Inhibition of ASCT2 induces hepatic stellate cell senescence with modified proinflammatory secretome through an IL-1α/NF-κB feedback pathway to inhibit liver fibrosis.
10.1016/j.apsb.2022.03.014
- Author:
Feixia WANG
1
;
Zhanghao LI
1
;
Li CHEN
1
;
Ting YANG
1
;
Baoyu LIANG
1
;
Zili ZHANG
1
;
Jiangjuan SHAO
1
;
Xuefen XU
1
;
Guoping YIN
2
;
Shijun WANG
3
;
Hai DING
4
;
Feng ZHANG
1
;
Shizhong ZHENG
1
Author Information
1. Jiangsu Key Laboratory for Pharmacology and Safety Evaluation of Chinese Materia Medica, School of Pharmacy, Nanjing University of Chinese Medicine, Nanjing 210023, China.
2. Department of Anesthesiology, Nanjing Hospital Affiliated to Nanjing University of Chinese Medicine, Nanjing 210003, China.
3. College of Traditional Chinese Medicine, Shandong University of Traditional Chinese Medicine, Jinan 250035, China.
4. Department of General Surgery, Nanjing Hospital Affiliated to Nanjing University of Chinese Medicine, Nanjing 210003, China.
- Publication Type:Journal Article
- Keywords:
ASCT2;
Atractylenolide III;
Hepatic stellate cells;
Liver fibrosis;
NF-κB;
Precursor IL-1α;
SASP;
Senescence
- From:
Acta Pharmaceutica Sinica B
2022;12(9):3618-3638
- CountryChina
- Language:English
-
Abstract:
Senescence of activated hepatic stellate cells (aHSCs) is a stable growth arrest that is implicated in liver fibrosis regression.

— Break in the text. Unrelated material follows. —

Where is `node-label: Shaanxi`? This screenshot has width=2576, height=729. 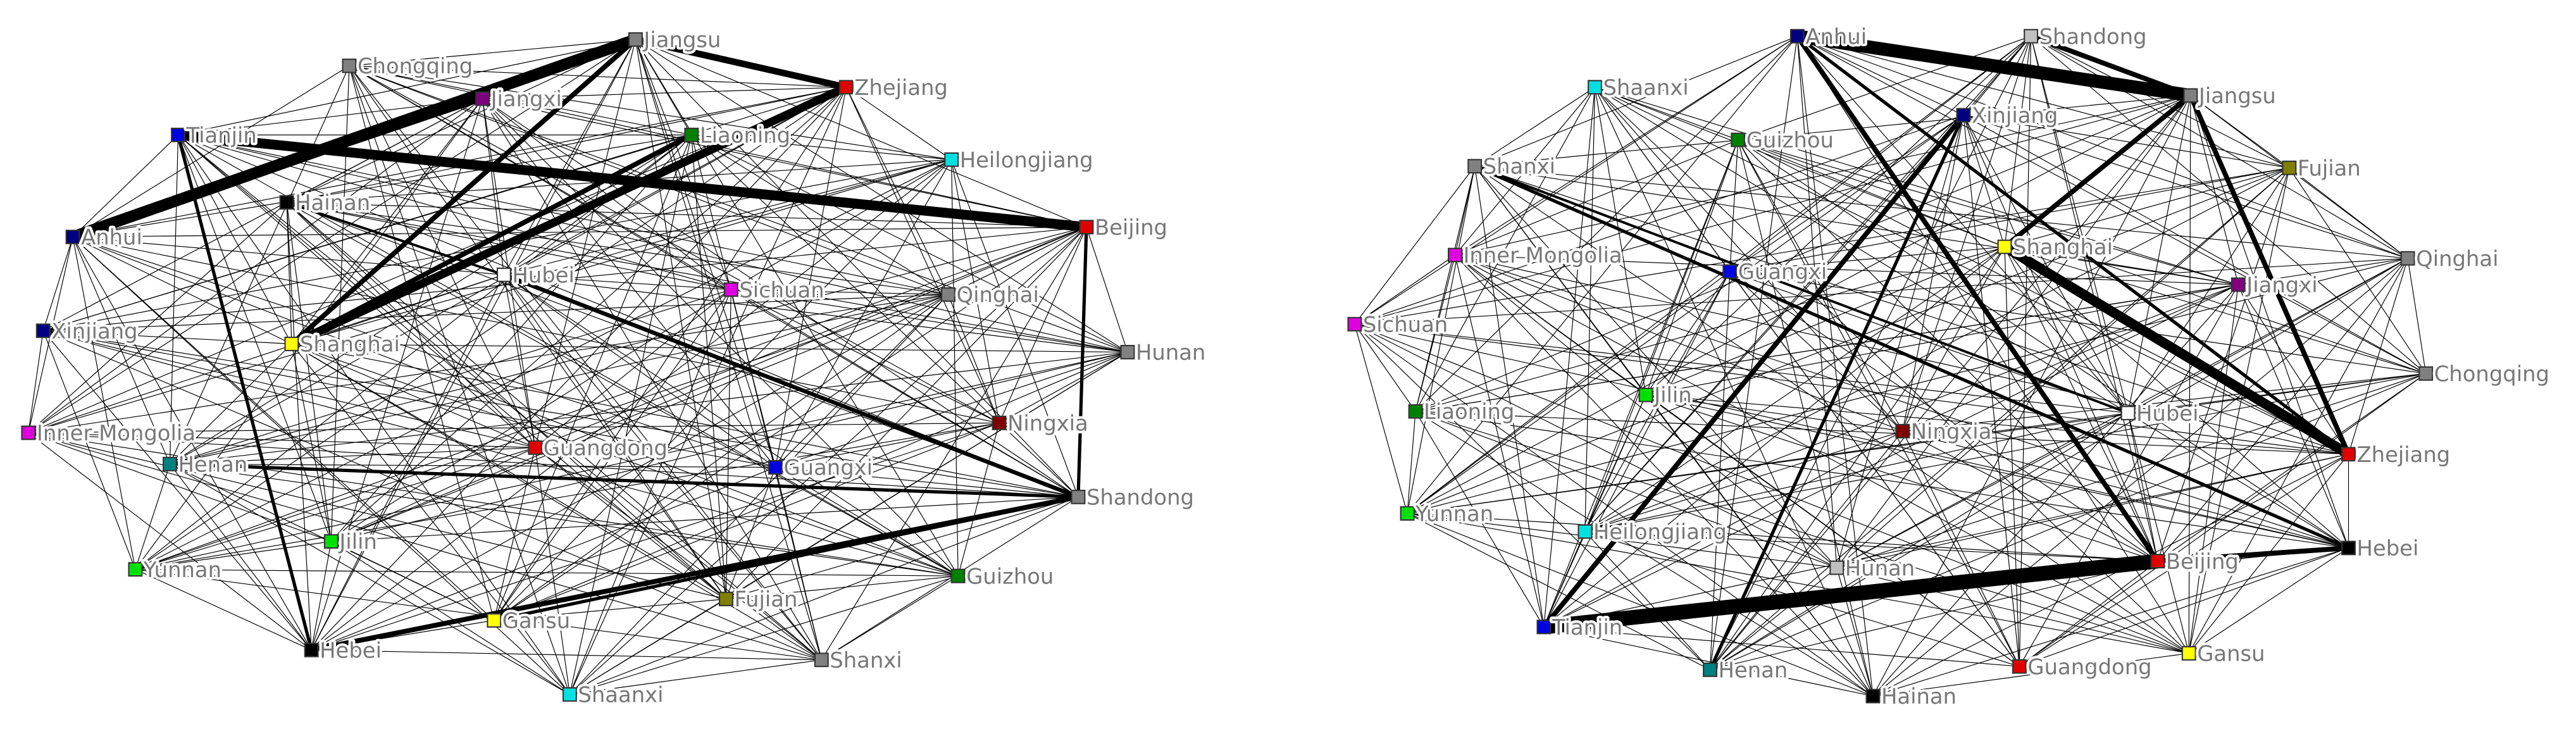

Senescent cells often accompanied by a multi-faceted senescence-associated secretory phenotype (SASP). But little is known about how alanine-serine-cysteine transporter type-2 (ASCT2), a high affinity glutamine transporter, affects HSC senescence and SASP during liver fibrosis. Here, we identified ASCT2 is mainly elevated in aHSCs and positively correlated with liver fibrosis in human and mouse fibrotic livers. We first discovered ASCT2 inhibition induced HSCs to senescence in vitro and in vivo. The proinflammatory SASP were restricted by ASCT2 inhibition at senescence initiation to prevent paracrine migration. Mechanically, ASCT2 was a direct target of glutaminolysis-dependent proinflammatory SASP, interfering IL-1α/NF-κB feedback loop via interacting with precursor IL-1α at Lys82. From a translational perspective, atractylenolide III is identified as ASCT2 inhibitor through directly bound to Asn230 of ASCT2. The presence of -OH group in atractylenolide III is suggested to be favorable for the inhibition of ASCT2. Importantly, atractylenolide III could be utilized to treat liver fibrosis mice. Taken together, ASCT2 controlled HSC senescence while modifying the proinflammatory SASP. Targeting ASCT2 by atractylenolide III could be a therapeutic candidate for liver fibrosis.